La robotisation entraîne aussi d’autres problématiques. «Le robot a commencé par remplacer l’homme dans des tâches lourdes. Puis il a gagné en précision et a été utilisé, par exemple, en chirurgie. Maintenant, ils deviennent intelligents et capables d’apprendre, donc de réaliser des tâches cognitives non routinières: écrire un compte-rendu sportif, prévoir des achats, gérer… Et ils sont capables aussi de réaliser des tâches manuelles, explique Christophe Degryse, directeur adjoint de l’Institut syndical européen (Etui). La question se pose donc: les entreprises intelligentes vont-elles rendre le travail idiot?» 
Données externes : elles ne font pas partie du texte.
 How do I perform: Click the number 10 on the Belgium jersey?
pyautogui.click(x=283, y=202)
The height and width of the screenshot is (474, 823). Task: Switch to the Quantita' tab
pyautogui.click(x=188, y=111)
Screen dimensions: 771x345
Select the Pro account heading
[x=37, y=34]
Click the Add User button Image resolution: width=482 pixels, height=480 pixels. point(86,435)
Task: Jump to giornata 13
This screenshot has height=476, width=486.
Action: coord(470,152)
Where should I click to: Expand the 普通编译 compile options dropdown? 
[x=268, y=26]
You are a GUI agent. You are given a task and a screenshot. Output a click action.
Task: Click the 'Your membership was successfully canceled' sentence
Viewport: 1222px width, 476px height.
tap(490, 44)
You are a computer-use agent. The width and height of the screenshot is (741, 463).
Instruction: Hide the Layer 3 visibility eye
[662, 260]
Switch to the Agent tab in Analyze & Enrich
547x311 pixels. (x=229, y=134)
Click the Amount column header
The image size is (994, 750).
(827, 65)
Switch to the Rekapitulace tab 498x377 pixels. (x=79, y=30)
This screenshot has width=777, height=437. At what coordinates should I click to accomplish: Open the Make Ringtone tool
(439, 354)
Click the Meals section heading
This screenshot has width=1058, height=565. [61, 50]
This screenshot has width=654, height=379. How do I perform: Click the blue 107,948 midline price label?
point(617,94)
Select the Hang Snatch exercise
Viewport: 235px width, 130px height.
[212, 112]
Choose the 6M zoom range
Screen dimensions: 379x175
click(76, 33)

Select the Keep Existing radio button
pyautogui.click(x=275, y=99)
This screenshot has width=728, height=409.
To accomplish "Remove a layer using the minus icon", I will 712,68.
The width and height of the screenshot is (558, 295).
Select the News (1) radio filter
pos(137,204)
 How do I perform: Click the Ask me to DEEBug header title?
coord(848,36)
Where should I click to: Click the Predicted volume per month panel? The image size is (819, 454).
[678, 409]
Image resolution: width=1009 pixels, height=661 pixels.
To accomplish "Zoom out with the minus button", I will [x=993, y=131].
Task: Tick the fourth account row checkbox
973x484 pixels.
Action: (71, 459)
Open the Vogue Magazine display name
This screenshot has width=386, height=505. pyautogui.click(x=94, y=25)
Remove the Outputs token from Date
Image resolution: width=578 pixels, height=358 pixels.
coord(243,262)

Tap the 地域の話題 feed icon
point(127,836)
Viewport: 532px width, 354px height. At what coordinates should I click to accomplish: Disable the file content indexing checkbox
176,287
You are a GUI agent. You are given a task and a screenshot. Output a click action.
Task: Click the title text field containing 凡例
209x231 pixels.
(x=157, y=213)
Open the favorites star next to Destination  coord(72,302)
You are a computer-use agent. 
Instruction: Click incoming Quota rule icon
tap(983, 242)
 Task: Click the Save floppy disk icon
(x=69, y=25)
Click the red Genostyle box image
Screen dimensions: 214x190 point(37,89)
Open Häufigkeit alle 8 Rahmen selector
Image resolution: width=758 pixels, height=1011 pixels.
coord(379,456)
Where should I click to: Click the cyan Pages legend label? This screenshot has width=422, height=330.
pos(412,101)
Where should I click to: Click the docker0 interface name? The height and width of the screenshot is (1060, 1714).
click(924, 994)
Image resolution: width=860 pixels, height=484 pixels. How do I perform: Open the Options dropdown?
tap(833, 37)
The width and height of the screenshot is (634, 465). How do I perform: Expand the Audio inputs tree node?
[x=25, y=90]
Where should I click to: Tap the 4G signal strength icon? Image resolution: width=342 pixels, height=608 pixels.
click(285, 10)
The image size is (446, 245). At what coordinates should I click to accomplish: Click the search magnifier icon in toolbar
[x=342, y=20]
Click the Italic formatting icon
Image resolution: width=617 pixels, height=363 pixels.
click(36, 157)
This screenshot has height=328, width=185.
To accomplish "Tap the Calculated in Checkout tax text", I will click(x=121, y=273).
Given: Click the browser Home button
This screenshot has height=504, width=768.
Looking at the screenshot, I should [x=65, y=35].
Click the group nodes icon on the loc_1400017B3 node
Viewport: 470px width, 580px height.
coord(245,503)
Se réapproprier le rapport avec la machine est donc un enjeu syndical majeur. Des questions fondamentales sont posées: Qui va dominer qui? Comment se situer par rapport au management numérique? Comment se situer face à une polarisation accrue du marché du travail entre très qualifiés et peu qualifiés? Le congrès wallon s'est engagé dans une réflexion à long terme afin d’adapter ses revendications pour le congrès fédéral de 2019.